··· Page text

Oneplace.com

“Before the World Existed”

March 13, 2026
00:00
If you’re a believer, do you realize God had your salvation planned before the world existed? Listen to Truth For Life as Alistair Begg explains how each person of the Trinity—the Father, the Son, and the Holy Spirit—is involved in the process.


References: John 17:4-5

Guest (Male): If you're a believer in Christ, do you realize God had your salvation planned even before the world existed? We'll learn why that's true today on Truth For Life, and we'll hear how each person of the Trinity—God the Father, God the Son, and God the Holy Spirit—is involved in the process. Alistair Begg is teaching from chapter 17 in the Gospel of John.

Alistair Begg: What we've done so far, or tried to do so far, in the first five verses is pay attention to the timeline in relationship to what Jesus says as He begins His prayer: "the hour has come." So we've thought about it, if you like, within the framework of time. But here in verses 4 and 5, we actually move beyond that. And so we consider verses 4 and 5, the words that He addresses to His Father in light of eternity.

We have this amazing phrase that closes verse 5: "before the world existed." This comes back again in the 24th verse when He says, "Father, I desire that they also, whom You have given Me, may be with Me where I am, to see My glory that You have given Me because You loved Me before the foundation of the world." I want to make two observations from this this morning. First of all, observe the report that Jesus gives in verse 4, to which we'll come, and the request which Jesus makes in verse 5, which is where we'll begin.

His request there of the Father is clear: "And now, Father, glorify Me in Your own presence with the glory I had with You before the world existed." With these words, Jesus takes us beyond the realm of time and takes us across all the years that ever existed. Before there was time, before there was anything, there was God. The created world was brought into existence by God. There is God, who is the ultimate reality, and then there is everyone and everything else.

It is very important that we understand the way in which the Bible makes this perfectly clear: God, the Creator, and then everyone and everything else, the created. God is in charge of it all. In fact, here God creates, God sustains, God orders, God directs the entire cosmos at the macro level and at the micro level. That is why it is such a staggering thing that we read in verse 3: "And this is eternal life, that they know You, the only true God, and Jesus Christ whom You have sent." And in verse 2, "And You have given Him authority over all flesh."

This may sound very theoretical, very theological, and very far out. It is a stretcher, that's for sure. But let me just remind you of how vastly different the things that we are affirming to begin this morning are from the common mentality in relationship to our world and the things that people say about God. David Wells, in one of his books, addresses this in just a sentence or two, where he says contemporary spiritualities—and he says, for example, of many different forms, Hinduism, New Age things, or Kabbalah, radical environmentalism—all of these are self-made spiritualities.

······
··· Source excerpt

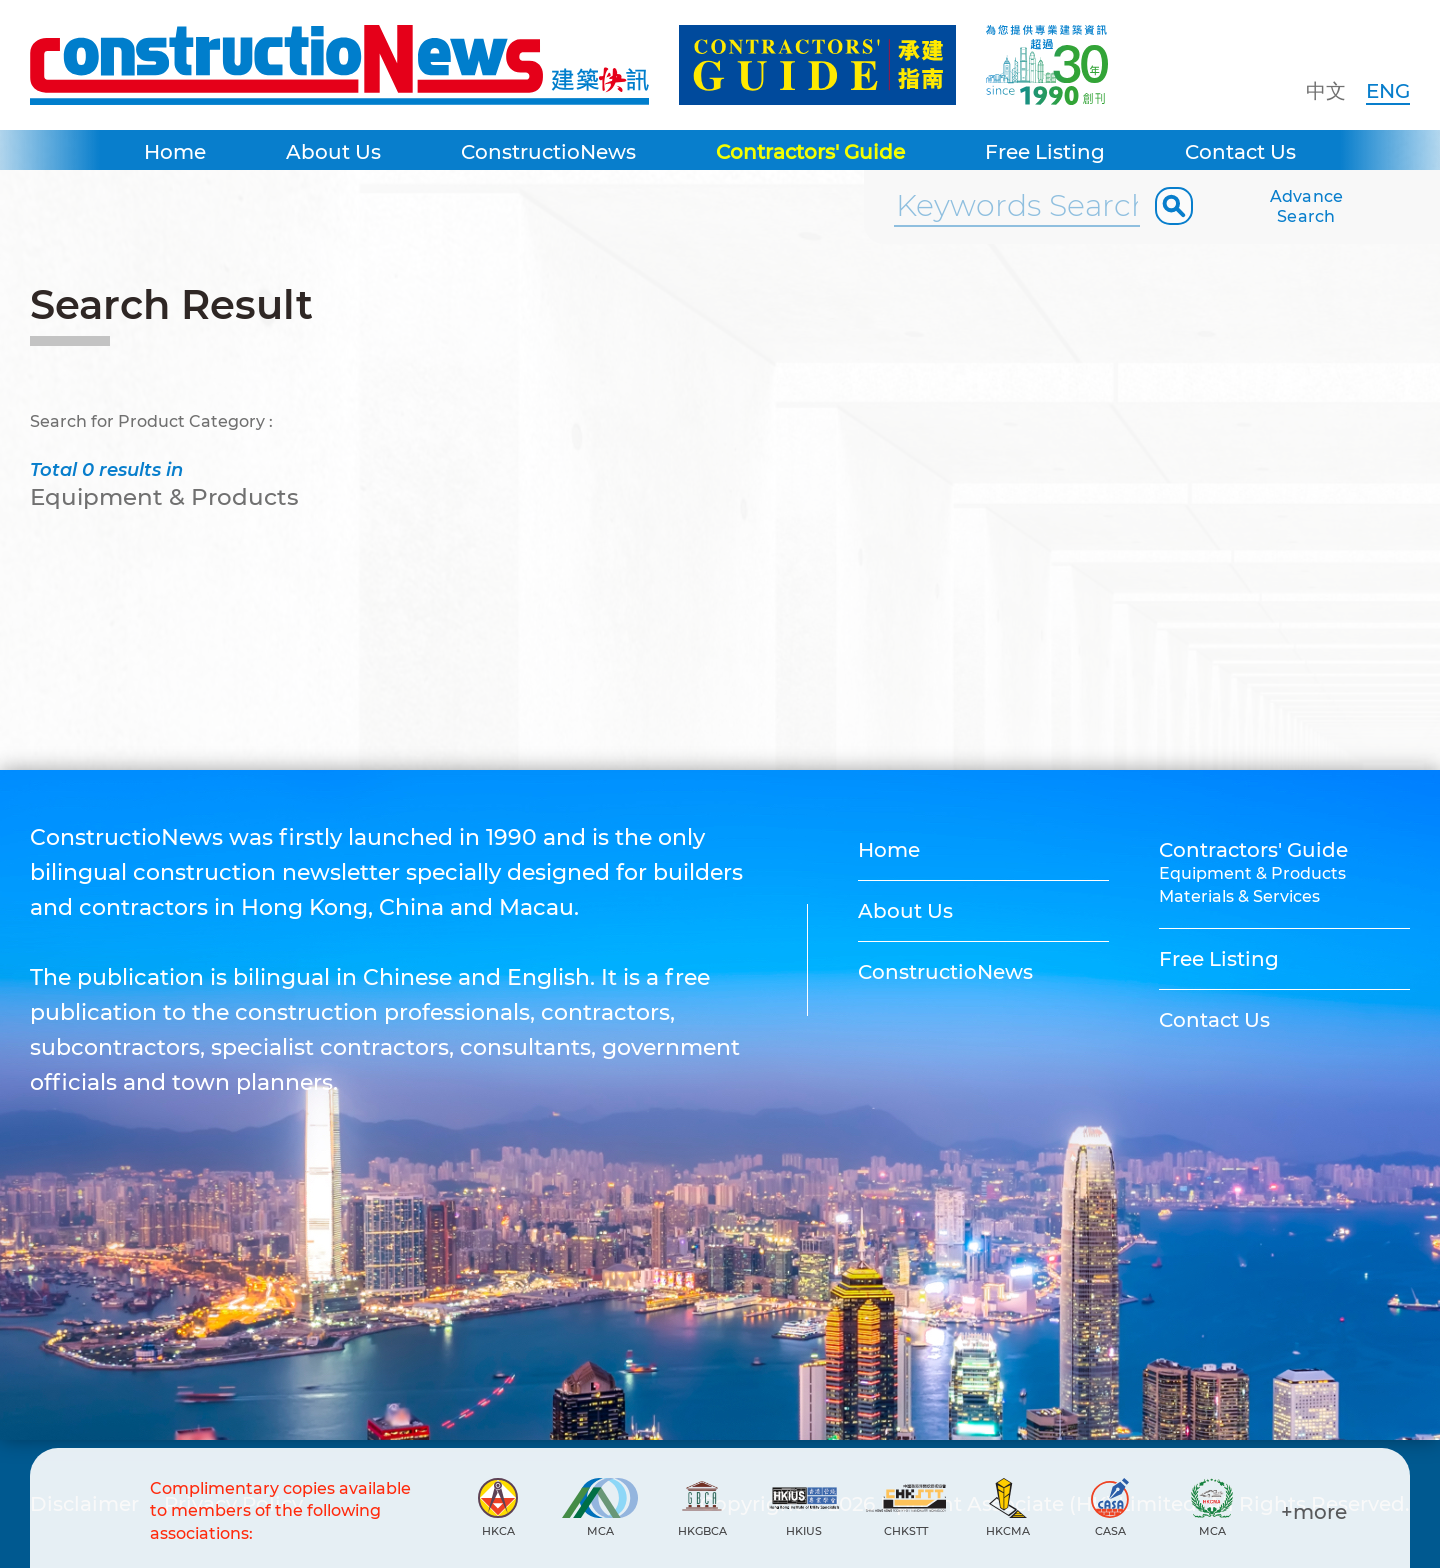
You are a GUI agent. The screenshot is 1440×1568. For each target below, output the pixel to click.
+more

······

» **Requirement A**: In the sermon transcript, which chapter of the Gospel of John is Alistair Begg teaching from?
» **Requirement B**: Reproduce the sermon transcript word for word, starting with "This may sound" and going on through "are self-made spiritualities.".
» **Requirement C**: Please write the next part of the sermon transcript on John 17, picking up after its final sentence.

» **Answer A**: Chapter 17

» **Answer B**:
This may sound very theoretical, very theological, and very far out. It is a stretcher, that's for sure. But let me just remind you of how vastly different the things that we are affirming to begin this morning are from the common mentality in relationship to our world and the things that people say about God. David Wells, in one of his books, addresses this in just a sentence or two, where he says contemporary spiritualities—and he says, for example, of many different forms, Hinduism, New Age things, or Kabbalah, radical environmentalism—all of these are self-made spiritualities.

» **Answer C**:
What they have in common is a view of reality that is pantheistic. In other words, it is completely antithetical to what we have just said: There is God, and then there is everyone and everything else. From a pantheistic point of view, all of them assume in one way or another that nature encloses and contains God. The assumption is that the way we make contact with God is by finding Him within nature or within ourselves. To declare, however, one's belief in the Christian God is at one and the same time to reject this cultural spirituality. God is indeed one in His being, but He is not one with nature.

Jesus' request here takes us into the very heart not only of the immensity of God, but it takes us into the heart of the Bible's teaching of the Trinity, or the doctrine of the Trinity. When we read our Bibles, we immediately are made aware of the fact that there is only one true God. "I am God, and there is no other; I am God, and there is none like Me," He says through the prophet Isaiah in Isaiah 46. Paul, who grew up as a monotheistic Jew, by the time he is writing to the Corinthians in 1 Corinthians 8, says to them that though there may be many so-called gods in heaven or on earth, there is one God, the Father, from whom all things are and for whom we exist.

The one true and living God exists eternally in Trinity: God in three persons, blessed Trinity. So the one true and living God is in three persons. The Father is not the Son, nor is the Father the Holy Spirit, nor is the Son the Holy Spirit. Each person in the Godhead is distinct from the other persons, but not separable because they are interwoven with one another in essence. No person in the Godhead, no person in the Trinity, exists without the presence of the others.

At best, when we consider the doctrine of the Trinity, we don't go to our Bibles and find an explanation. There is no paragraph, and there is no consecutive teaching on this subject. We do not have, ultimately, an explanation, but we have a formulation as we consider the way that the progressive story, the unfolding story of the Bible, is given to us. We acknowledge the fact that the Trinity is a mystery. John begins way back: "In the beginning was the Word, and the Word was with God, and the Word was God. He was with Him in the beginning."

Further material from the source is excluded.